Material provided »

++++++++++++++++++++

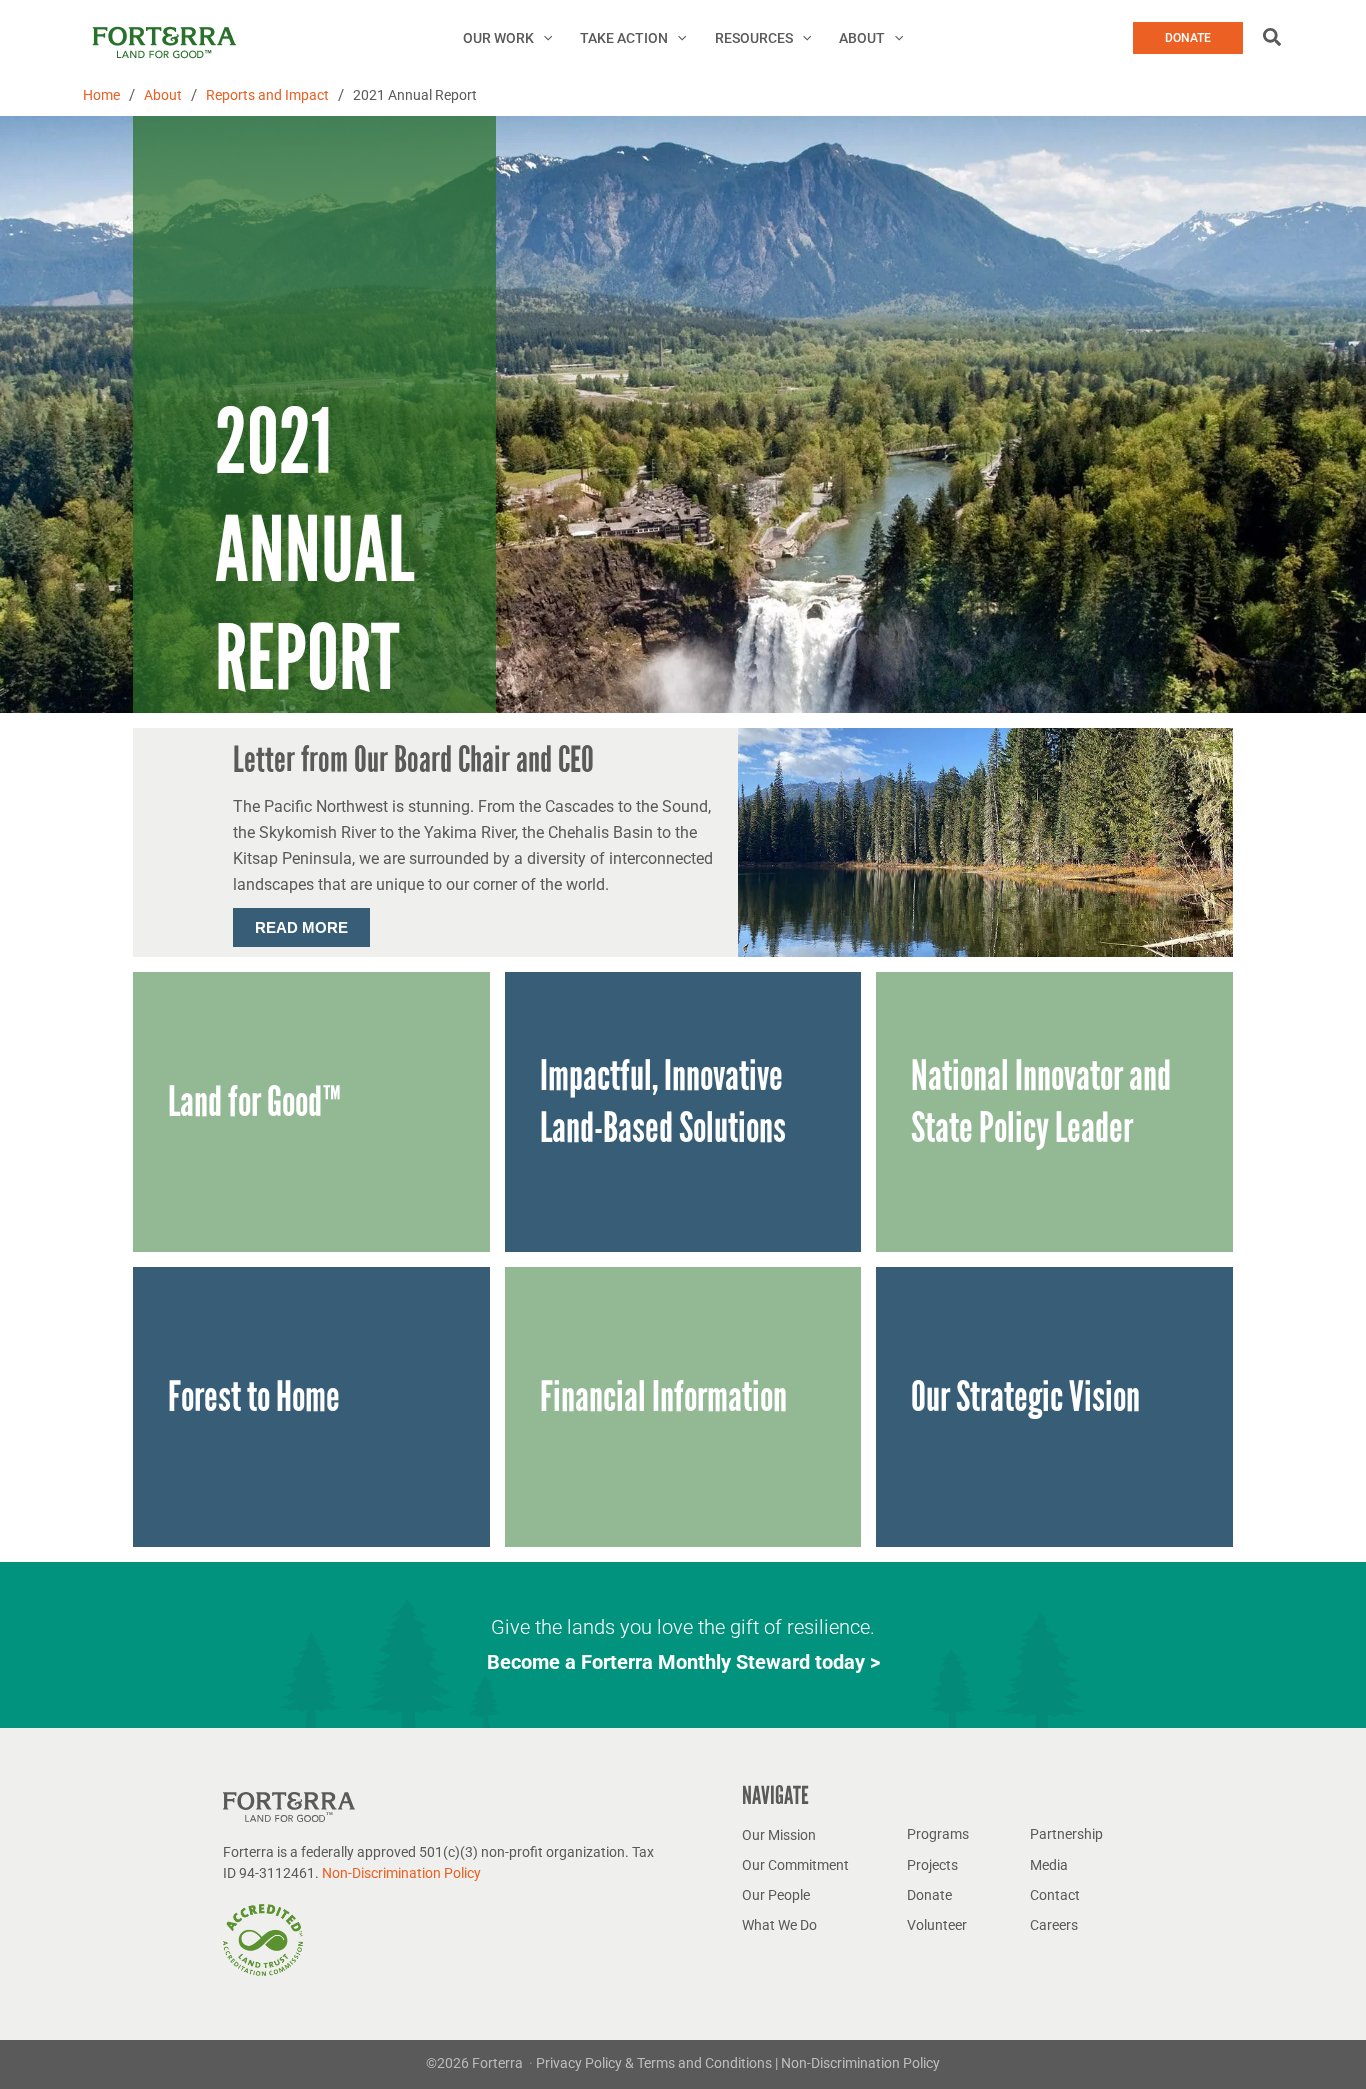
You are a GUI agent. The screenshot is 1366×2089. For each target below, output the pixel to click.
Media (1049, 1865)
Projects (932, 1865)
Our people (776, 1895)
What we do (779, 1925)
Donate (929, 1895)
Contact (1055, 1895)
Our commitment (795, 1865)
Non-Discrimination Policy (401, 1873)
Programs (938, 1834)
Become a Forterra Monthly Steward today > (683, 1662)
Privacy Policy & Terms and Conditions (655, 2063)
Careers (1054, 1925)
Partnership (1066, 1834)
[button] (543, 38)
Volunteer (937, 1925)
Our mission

++++++++++++++++++++

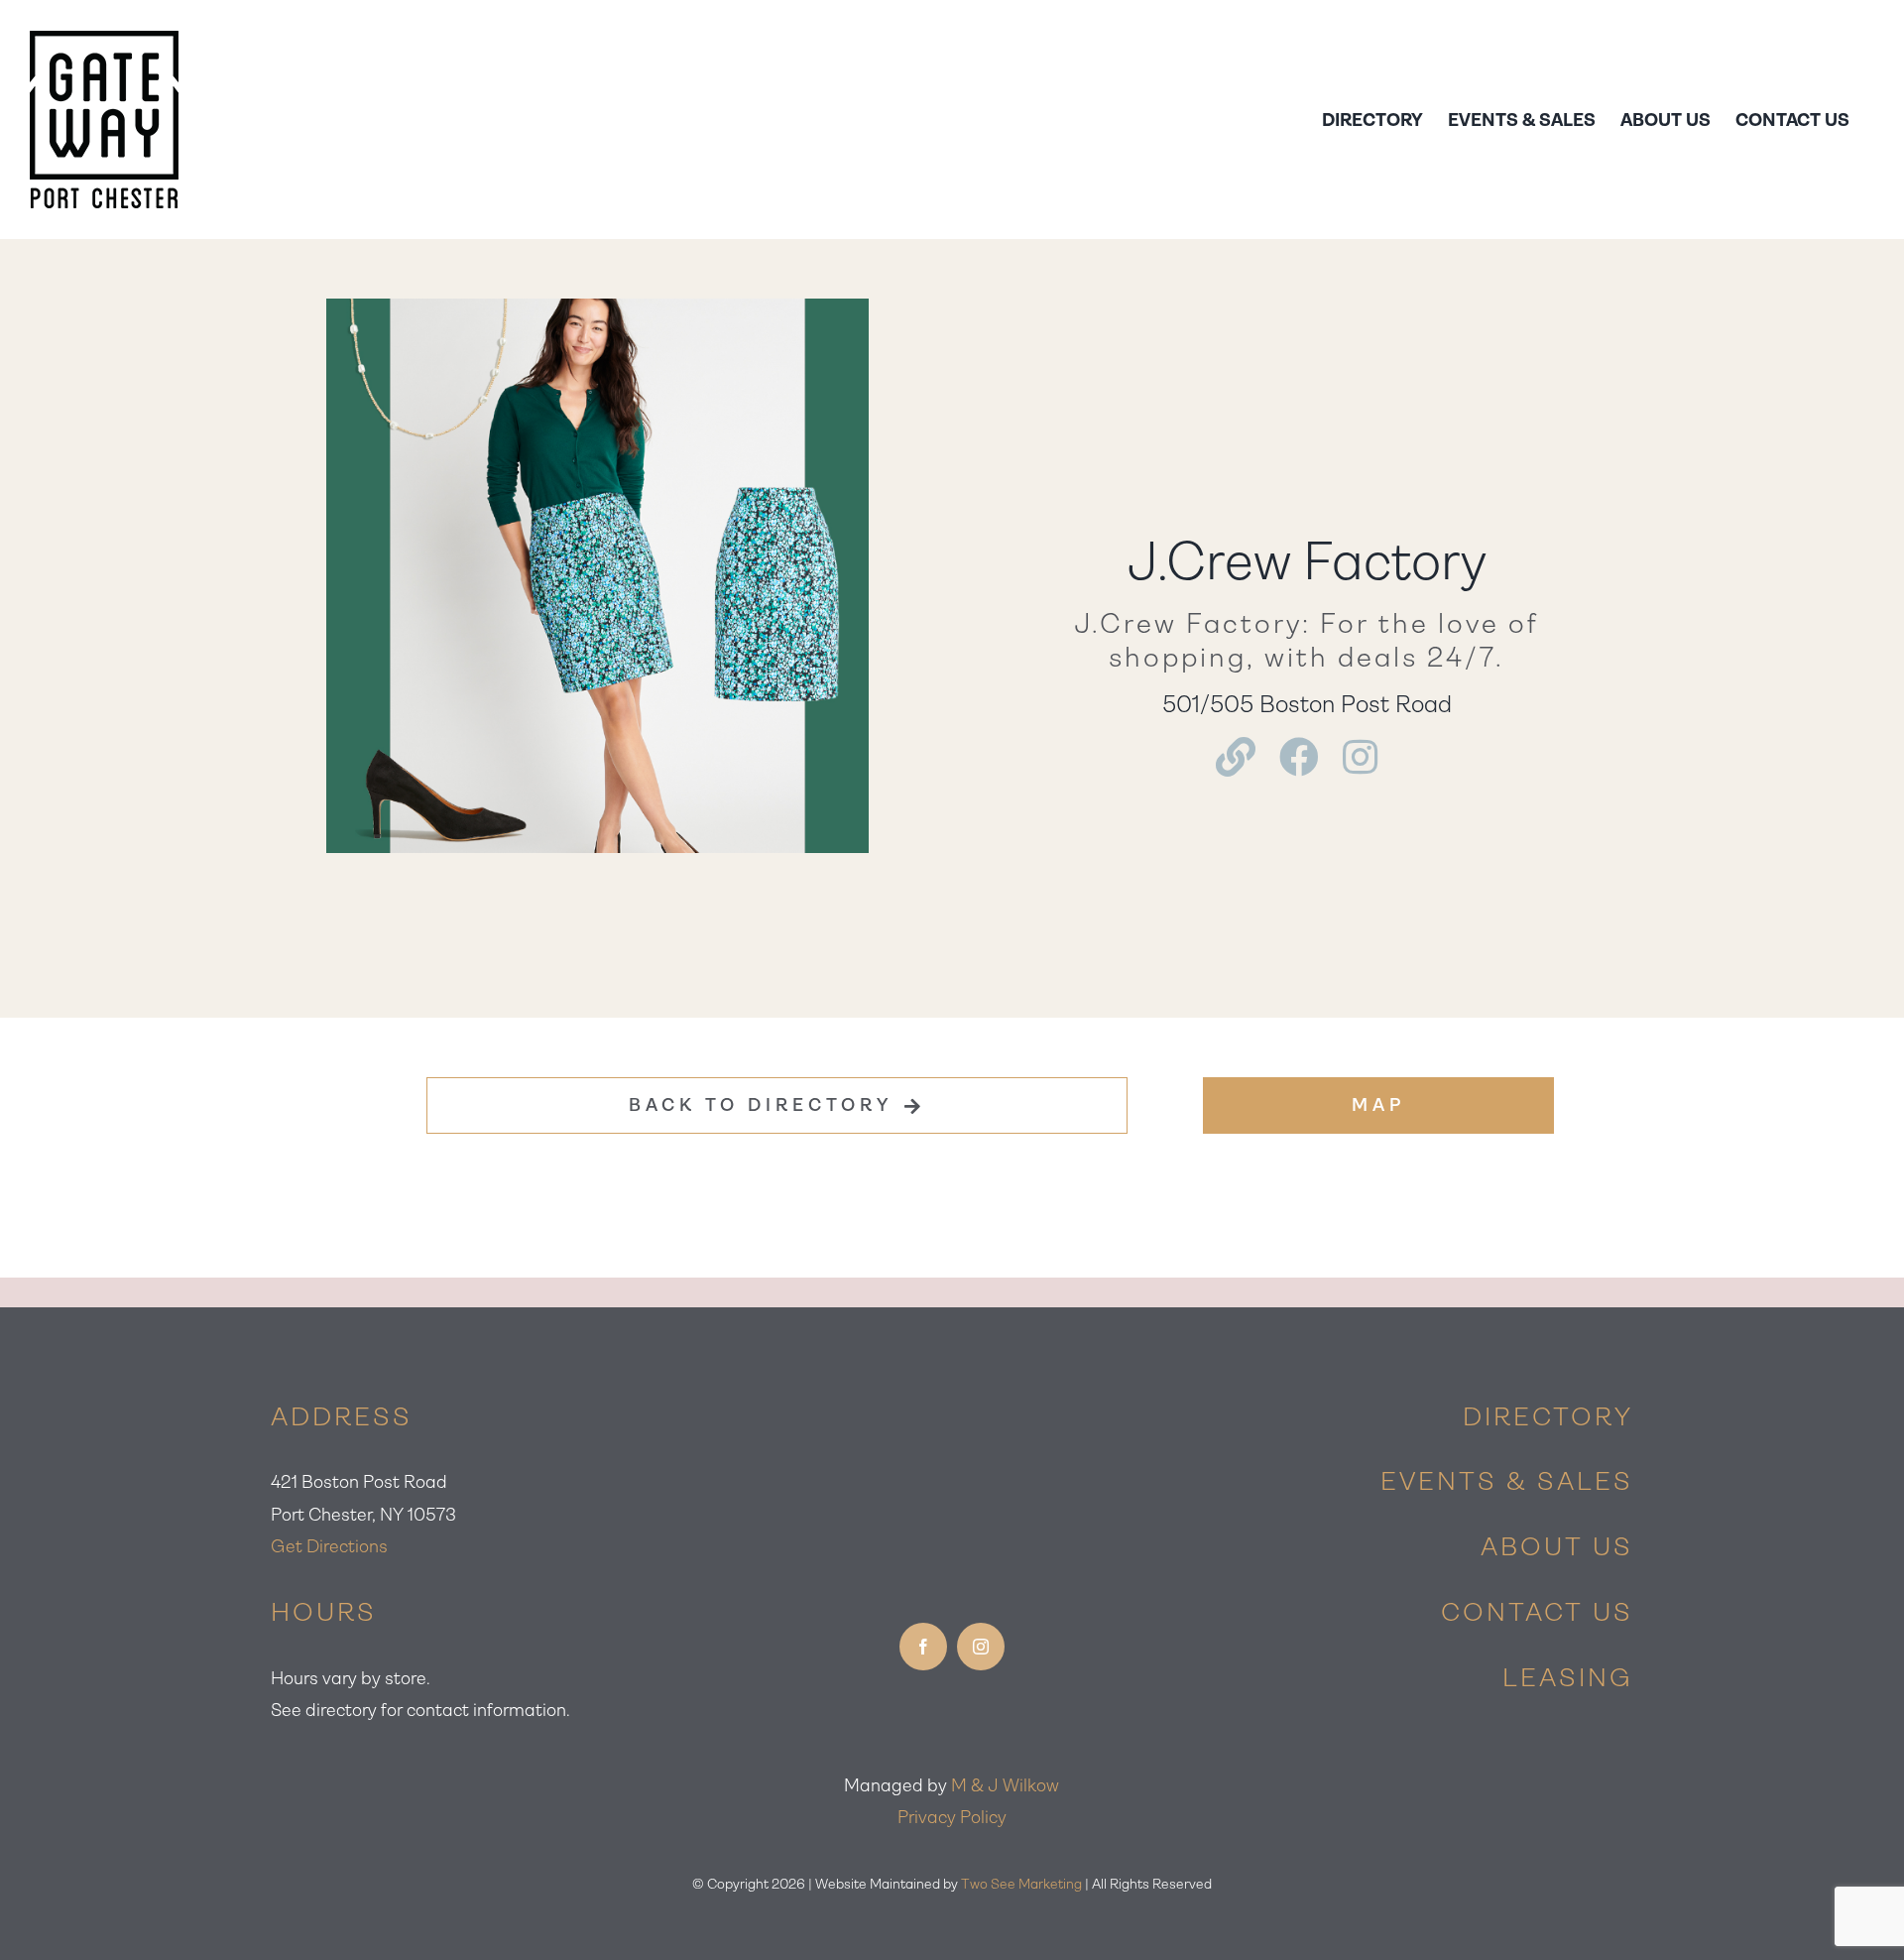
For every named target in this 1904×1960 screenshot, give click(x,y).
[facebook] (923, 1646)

++++++++++++++++++++

Problem »
Output exactly one stretch of the listing: from the line containing "Our commitment (795, 1865)" through the line containing "Our mission", both end lines included.

Result of this exercise »
Our commitment (795, 1865)
Non-Discrimination Policy (401, 1873)
Programs (938, 1834)
Become a Forterra Monthly Steward today > (683, 1662)
Privacy Policy & Terms and Conditions (655, 2063)
Careers (1054, 1925)
Partnership (1066, 1834)
[button] (543, 38)
Volunteer (937, 1925)
Our mission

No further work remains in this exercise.